**PROBLEM STATEMENT**
None of the pictures should appear; the lines from the line containing "Screen dimensions: 1232x955" through the last line of the listing must be repeated exactly.
++++++++
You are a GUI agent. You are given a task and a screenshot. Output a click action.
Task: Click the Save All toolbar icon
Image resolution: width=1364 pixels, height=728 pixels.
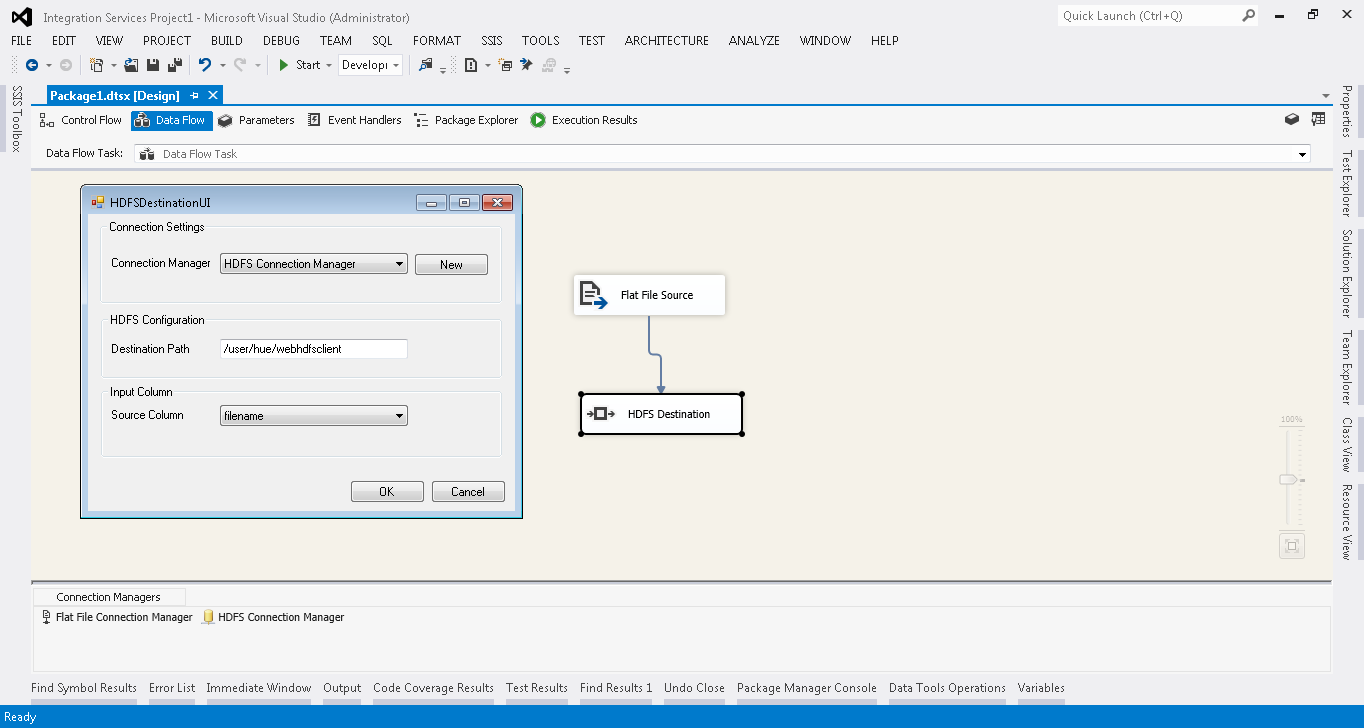click(174, 65)
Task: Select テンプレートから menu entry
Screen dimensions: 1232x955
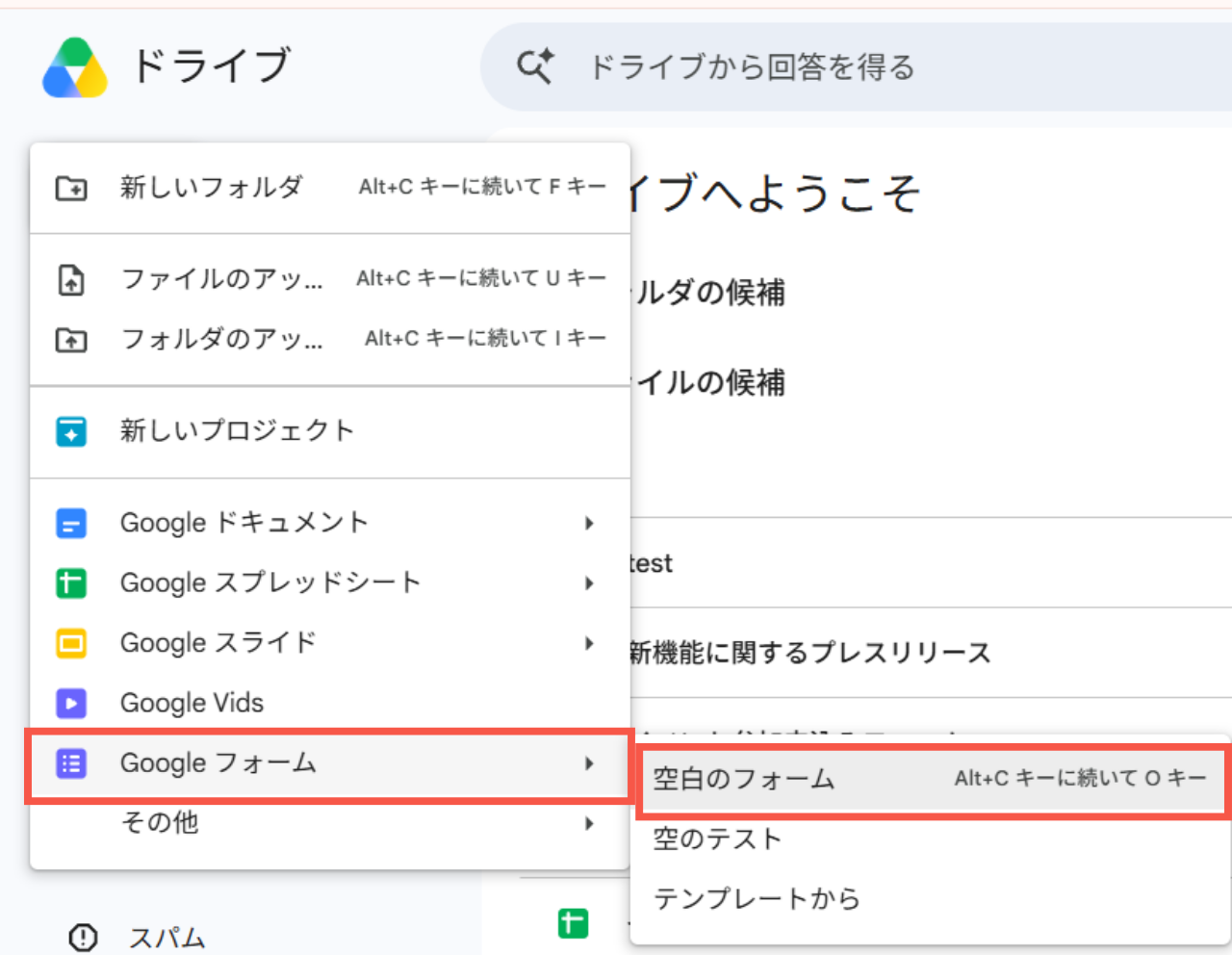Action: (x=931, y=898)
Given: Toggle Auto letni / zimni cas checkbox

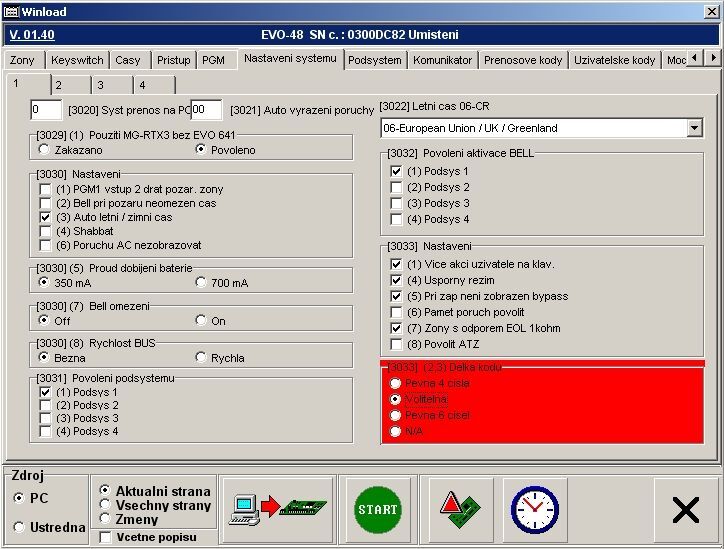Looking at the screenshot, I should click(45, 217).
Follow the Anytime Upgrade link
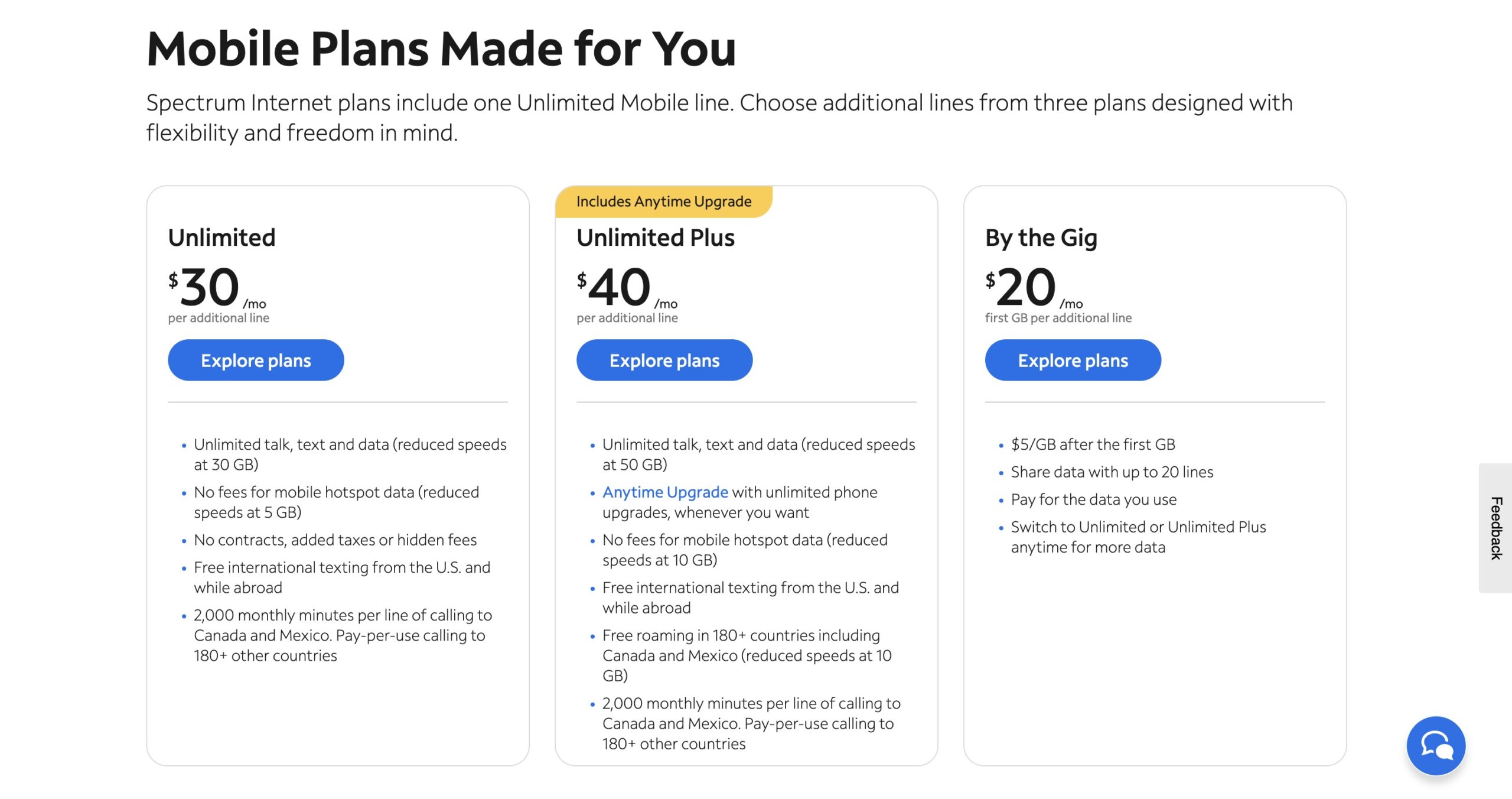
++++++++
**FINAL ANSWER**
Screen dimensions: 1232x955
Action: (x=931, y=898)
Given: Toggle Auto letni / zimni cas checkbox

Looking at the screenshot, I should click(45, 217).
Follow the Anytime Upgrade link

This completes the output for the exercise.